◆ **TASK DETAILS**: The data below holds a line containing "Instruction: Enable Add" and a line containing "Click the red arrow pointing to step 4"; please quote exactly those two lines and every line between them, and nothing else.

◆ **GIVEN RECORDS**:
★ ★ ★ ★ ★
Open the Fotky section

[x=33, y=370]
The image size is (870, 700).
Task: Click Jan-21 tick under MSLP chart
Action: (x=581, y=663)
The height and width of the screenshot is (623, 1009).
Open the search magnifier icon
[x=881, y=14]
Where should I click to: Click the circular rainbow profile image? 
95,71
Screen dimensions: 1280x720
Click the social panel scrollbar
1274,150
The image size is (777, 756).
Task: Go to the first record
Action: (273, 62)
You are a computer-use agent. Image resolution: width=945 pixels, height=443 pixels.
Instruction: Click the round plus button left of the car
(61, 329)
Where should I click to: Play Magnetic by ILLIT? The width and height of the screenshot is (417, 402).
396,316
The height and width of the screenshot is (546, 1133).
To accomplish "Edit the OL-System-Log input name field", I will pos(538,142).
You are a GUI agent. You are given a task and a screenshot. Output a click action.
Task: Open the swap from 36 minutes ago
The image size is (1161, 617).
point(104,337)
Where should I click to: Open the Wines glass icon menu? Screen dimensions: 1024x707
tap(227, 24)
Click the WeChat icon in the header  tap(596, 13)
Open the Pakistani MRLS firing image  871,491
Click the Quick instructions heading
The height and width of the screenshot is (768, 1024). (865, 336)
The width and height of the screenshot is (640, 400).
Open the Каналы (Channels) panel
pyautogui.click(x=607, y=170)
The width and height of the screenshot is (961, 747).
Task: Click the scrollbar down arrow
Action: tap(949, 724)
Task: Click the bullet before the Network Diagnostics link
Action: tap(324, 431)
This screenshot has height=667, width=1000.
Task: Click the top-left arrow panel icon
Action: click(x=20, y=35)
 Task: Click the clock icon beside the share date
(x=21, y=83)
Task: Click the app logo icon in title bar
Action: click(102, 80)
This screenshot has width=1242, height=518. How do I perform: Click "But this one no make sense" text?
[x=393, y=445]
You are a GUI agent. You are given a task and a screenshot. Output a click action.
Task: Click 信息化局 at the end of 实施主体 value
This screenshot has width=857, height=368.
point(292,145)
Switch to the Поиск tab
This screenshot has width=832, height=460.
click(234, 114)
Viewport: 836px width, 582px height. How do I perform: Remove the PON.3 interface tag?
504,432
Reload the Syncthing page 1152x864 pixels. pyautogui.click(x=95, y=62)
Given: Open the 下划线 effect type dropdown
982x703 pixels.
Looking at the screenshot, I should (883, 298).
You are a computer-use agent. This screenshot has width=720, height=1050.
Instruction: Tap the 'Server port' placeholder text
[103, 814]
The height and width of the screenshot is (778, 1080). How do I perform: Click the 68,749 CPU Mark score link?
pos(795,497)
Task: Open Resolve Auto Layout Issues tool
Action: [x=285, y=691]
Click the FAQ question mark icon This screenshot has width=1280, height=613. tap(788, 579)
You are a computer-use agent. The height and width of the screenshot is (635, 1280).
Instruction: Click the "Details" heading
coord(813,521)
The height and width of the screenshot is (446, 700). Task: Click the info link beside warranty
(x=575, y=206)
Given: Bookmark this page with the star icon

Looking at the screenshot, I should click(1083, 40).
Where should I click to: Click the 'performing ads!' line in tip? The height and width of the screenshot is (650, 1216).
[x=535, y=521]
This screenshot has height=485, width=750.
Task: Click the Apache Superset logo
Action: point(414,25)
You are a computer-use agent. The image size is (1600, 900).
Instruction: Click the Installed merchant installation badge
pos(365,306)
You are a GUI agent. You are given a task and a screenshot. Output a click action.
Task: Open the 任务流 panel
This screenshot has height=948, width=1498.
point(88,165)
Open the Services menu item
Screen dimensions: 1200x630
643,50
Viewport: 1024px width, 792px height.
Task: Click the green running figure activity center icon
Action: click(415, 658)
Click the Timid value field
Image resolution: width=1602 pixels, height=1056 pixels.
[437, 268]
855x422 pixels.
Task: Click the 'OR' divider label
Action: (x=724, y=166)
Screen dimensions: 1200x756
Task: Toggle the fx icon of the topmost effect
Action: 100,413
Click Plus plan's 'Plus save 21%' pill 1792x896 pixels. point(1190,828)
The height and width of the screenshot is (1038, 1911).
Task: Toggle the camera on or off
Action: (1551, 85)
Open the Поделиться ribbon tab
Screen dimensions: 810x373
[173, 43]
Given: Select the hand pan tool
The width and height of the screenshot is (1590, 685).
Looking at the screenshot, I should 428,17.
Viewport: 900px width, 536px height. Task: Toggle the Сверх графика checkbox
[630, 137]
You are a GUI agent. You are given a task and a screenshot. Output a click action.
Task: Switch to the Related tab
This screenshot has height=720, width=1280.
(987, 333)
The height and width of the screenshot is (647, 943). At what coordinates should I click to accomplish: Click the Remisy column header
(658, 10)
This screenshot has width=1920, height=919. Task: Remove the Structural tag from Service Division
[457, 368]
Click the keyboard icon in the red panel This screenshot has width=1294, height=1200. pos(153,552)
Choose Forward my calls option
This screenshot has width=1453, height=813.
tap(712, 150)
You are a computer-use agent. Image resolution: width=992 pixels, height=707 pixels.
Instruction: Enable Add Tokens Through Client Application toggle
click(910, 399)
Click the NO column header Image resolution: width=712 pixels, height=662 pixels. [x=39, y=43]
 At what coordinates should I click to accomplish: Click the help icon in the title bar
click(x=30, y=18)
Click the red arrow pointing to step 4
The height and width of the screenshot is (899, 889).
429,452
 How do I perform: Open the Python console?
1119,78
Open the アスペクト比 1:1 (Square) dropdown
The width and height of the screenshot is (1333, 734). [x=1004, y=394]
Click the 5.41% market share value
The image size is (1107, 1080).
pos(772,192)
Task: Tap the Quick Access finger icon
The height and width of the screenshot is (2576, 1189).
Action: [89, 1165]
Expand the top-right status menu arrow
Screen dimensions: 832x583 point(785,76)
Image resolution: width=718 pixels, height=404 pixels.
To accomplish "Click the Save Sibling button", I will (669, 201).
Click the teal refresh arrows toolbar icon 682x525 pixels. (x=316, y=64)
★ ★ ★ ★ ★
◆ **WRITTEN REPLY**:
Instruction: Enable Add Tokens Through Client Application toggle
click(910, 399)
Click the NO column header Image resolution: width=712 pixels, height=662 pixels. [x=39, y=43]
 At what coordinates should I click to accomplish: Click the help icon in the title bar
click(x=30, y=18)
Click the red arrow pointing to step 4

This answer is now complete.